February 15, 2013 06:04 AM

Corn futures are narrowly mixed, with pressure limited by short-covering.

  • Corn futures continue to benefit from some light short-covering ahead of the weekend.
  • Recent signs export demand may be improving slightly are encouraging to that end. Gulf basis levels have improved lately and yesterday's weekly export sales tallies were an improvement over recent weeks.
  • However, upside potential is limited as any improvement will be slight. Corn demand is not expected to improve notably over the near-term, especially as South America is expected to produce a large corn crop.
  • Rain in the five-day forecast for Argentina and southern Brazil means production concerns are no longer a source of support.
  • Some forecasters' predictions that atmospheric conditions may be setting the Midwest up for another year of drought is also providing light support with spring around the corner.


Soybean futures are roughly 1 to 2 cents higher in old-crop futures while new-crop futures are choppy ahead of midday.

  • Traders are working to even positions ahead of what will be an extended break from the markets due to Presidents Day.
  • NOPA crush data has led some to favor profit-taking, however. NOPA members reported a decline in soybean crush from last month to 158.195 million bu., whereas pre-report trade expectations were for an increase in the January soybean crush to 160.6 million bushels.
  • USDA's announcement that unknown destinations had canceled 250,000 MT in soybean orders for 2012-13 is also limiting buying interest as it it reminds the market demand for U.S. beans will likely fade as South American supplies come available.
  • Light pressure also stems from rain in the near-term forecast for both Argentina and southern Brazil.
  • Steady Gulf basis and mixed outside markets provide little direction.


Wheat futures have trimmed early gains to trade steady to 4 cents higher in Chicago, mixed in Kansas City and fractionally to 3 cents higher in Minneapolis.

  • Wheat futures continue to benefit from recent signs U.S. prices have reached prices that are finally attracting export demand.
  • Weekly wheat export sales topped expectations yesterday and the market today learned that Brazil purchased 100,000 MT of U.S. HRW wheat and Japan purchased 61,568 MT of U.S. wheat.
  • But early gains have given way to some light profit-taking.
  • Also, rain in the extended forecast for wheat has also encouraged light profit-taking, though the five-day forecast remains mostly dry for the Southern and Central Plains.

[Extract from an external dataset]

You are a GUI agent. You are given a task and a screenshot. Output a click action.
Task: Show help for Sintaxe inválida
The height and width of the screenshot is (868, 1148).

Live cattle futures have reversed course to post slight to moderate gains. Feeder cattle futures to post slight to moderate gains.

  • Ideas live and feeder cattle futures have put in a low this week and are in need of a correction are boosting cattle futures to wrap up the week.
  • Traders expect the cash cattle market to also improve going forward as supplies tighten.
  • Yesterday, additional cash cattle sales took place at mostly $123 on the Southern and Central Plains, but traders are not concerned about narrowing the premium nearby futures hold to the cash market.
  • The boxed beef market was again choppy this morning with Choice cuts down 70 cents and Select values up $1.11. Movement was relatively light at 79 loads.
  • Until the boxed beef market gives signs it has put in a low, upside potential will remain limited to short-covering.
  • Feeder cattle traders are benefiting from ideas the downside has been overdone and a pullback in the corn market.


Lean hog futures are posting slight losses across the board today.

  • Demand concerns are setting the tone as traders even positions for the weekend.
  • Packer profit margins remain buried in the red as the pork cutout market continues to struggle to put in a low. Yesterday, the pork cutout value did improve 14 cents, however.
  • But considering the market's struggle to string together consecutive days of gains, much more improvement will be needed.
  • Thus, cash hog bids are steady to lower today.
  • Downside risk is also being limited by ideas pork demand will soon improve seasonally as retailers begin stocking up on hams for Easter.